Task requirements
Quote the listing below word for word, stopping after the line that contains "Given: Click the Price column header".

Information provided
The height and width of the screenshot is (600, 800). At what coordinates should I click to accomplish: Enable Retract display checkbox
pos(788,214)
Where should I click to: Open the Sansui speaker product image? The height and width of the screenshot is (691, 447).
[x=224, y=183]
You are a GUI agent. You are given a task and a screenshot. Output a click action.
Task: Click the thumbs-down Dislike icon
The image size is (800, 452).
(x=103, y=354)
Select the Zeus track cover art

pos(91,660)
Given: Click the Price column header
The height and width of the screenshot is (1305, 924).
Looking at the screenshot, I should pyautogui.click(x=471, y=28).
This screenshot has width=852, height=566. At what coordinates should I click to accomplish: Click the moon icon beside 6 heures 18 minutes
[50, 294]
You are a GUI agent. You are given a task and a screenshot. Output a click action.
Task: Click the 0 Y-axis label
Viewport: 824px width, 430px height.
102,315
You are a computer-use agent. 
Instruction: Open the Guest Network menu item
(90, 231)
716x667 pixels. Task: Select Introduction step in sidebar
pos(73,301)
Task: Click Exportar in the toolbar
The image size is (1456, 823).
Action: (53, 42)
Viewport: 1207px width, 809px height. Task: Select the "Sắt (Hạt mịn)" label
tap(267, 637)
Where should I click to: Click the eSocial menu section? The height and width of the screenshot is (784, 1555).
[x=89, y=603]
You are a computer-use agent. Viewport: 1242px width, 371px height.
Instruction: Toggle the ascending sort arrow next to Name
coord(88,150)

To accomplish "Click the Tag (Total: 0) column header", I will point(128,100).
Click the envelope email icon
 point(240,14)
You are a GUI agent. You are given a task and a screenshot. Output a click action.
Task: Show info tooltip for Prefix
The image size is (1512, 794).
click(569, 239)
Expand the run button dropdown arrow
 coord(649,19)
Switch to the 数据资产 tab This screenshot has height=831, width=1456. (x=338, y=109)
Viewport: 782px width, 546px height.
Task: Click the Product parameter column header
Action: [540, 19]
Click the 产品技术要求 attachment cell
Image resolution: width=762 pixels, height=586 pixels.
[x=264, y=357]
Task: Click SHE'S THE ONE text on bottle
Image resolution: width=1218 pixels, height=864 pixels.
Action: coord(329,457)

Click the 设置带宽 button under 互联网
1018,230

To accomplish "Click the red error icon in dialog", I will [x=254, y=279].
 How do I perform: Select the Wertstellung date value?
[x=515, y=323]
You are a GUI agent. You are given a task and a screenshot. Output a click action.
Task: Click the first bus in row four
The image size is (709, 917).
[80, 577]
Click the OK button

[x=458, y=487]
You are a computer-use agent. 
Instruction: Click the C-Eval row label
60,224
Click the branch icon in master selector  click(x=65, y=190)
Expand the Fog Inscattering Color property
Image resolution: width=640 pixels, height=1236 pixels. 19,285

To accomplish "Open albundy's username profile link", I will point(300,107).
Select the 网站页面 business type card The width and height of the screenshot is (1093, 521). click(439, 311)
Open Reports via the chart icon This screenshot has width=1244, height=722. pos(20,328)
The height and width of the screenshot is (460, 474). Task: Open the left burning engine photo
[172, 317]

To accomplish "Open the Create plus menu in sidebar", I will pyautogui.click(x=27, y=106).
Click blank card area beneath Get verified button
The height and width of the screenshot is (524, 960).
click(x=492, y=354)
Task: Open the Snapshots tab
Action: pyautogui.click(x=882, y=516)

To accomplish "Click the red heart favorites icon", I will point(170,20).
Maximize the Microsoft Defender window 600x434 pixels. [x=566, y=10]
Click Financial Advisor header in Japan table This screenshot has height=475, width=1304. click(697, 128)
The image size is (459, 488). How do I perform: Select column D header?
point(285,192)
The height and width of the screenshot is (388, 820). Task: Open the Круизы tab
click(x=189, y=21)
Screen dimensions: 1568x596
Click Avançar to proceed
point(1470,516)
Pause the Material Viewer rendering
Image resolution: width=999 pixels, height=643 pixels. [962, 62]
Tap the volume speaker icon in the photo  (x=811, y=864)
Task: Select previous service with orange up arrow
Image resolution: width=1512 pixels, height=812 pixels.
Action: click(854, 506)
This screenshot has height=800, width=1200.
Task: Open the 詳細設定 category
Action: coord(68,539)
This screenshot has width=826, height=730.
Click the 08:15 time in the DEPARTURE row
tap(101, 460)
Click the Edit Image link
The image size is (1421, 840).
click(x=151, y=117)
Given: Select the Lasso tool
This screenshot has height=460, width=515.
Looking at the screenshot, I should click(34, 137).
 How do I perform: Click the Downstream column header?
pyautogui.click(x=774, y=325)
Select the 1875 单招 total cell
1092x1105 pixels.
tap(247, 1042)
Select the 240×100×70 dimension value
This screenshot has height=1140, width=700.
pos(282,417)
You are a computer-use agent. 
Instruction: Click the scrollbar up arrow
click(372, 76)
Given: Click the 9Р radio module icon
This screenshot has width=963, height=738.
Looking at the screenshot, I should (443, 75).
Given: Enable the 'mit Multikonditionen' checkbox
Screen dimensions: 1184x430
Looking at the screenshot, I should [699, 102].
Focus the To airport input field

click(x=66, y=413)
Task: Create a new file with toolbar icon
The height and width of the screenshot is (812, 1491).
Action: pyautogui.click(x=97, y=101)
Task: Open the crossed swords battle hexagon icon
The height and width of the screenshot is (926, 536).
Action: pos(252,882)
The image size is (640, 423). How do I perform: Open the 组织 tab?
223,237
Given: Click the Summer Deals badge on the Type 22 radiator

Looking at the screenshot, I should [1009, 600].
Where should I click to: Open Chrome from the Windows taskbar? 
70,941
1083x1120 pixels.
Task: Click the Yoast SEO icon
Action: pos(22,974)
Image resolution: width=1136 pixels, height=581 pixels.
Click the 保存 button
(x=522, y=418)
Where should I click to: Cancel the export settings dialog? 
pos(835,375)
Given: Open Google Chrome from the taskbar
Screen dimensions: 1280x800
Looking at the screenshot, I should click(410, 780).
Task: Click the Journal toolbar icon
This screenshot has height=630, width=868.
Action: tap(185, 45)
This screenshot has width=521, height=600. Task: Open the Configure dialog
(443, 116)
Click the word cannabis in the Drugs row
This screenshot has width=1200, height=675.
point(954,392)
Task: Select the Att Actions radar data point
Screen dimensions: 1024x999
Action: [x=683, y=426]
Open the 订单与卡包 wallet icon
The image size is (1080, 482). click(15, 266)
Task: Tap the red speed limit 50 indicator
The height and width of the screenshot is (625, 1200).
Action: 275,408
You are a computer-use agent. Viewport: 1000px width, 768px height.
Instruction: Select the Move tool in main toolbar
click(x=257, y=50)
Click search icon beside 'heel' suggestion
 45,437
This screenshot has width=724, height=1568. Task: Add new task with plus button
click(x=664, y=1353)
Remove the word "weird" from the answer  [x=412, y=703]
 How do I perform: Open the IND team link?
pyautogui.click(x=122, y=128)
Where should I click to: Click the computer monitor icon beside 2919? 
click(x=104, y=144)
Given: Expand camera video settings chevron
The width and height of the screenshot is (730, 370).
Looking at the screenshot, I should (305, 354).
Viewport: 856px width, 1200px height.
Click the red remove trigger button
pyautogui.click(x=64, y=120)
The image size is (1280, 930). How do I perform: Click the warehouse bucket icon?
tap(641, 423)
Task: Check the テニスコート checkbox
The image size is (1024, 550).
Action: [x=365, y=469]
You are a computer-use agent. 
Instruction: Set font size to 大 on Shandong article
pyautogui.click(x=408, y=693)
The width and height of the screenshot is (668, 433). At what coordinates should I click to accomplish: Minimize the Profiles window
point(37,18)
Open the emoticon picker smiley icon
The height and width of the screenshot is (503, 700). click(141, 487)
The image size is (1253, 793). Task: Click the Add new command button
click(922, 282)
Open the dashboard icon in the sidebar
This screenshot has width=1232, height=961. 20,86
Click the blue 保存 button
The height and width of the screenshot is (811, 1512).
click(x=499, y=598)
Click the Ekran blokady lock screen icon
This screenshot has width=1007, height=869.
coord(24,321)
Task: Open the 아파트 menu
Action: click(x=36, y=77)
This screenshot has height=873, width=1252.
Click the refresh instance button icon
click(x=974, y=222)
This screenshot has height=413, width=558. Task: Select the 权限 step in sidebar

Result of this exercise
The height and width of the screenshot is (600, 800). At what coordinates should I click to accomplish: Enable Retract display checkbox
pos(788,214)
Where should I click to: Open the Sansui speaker product image? The height and width of the screenshot is (691, 447).
[x=224, y=183]
You are a GUI agent. You are given a task and a screenshot. Output a click action.
Task: Click the thumbs-down Dislike icon
The image size is (800, 452).
(x=103, y=354)
Select the Zeus track cover art

pos(91,660)
Given: Click the Price column header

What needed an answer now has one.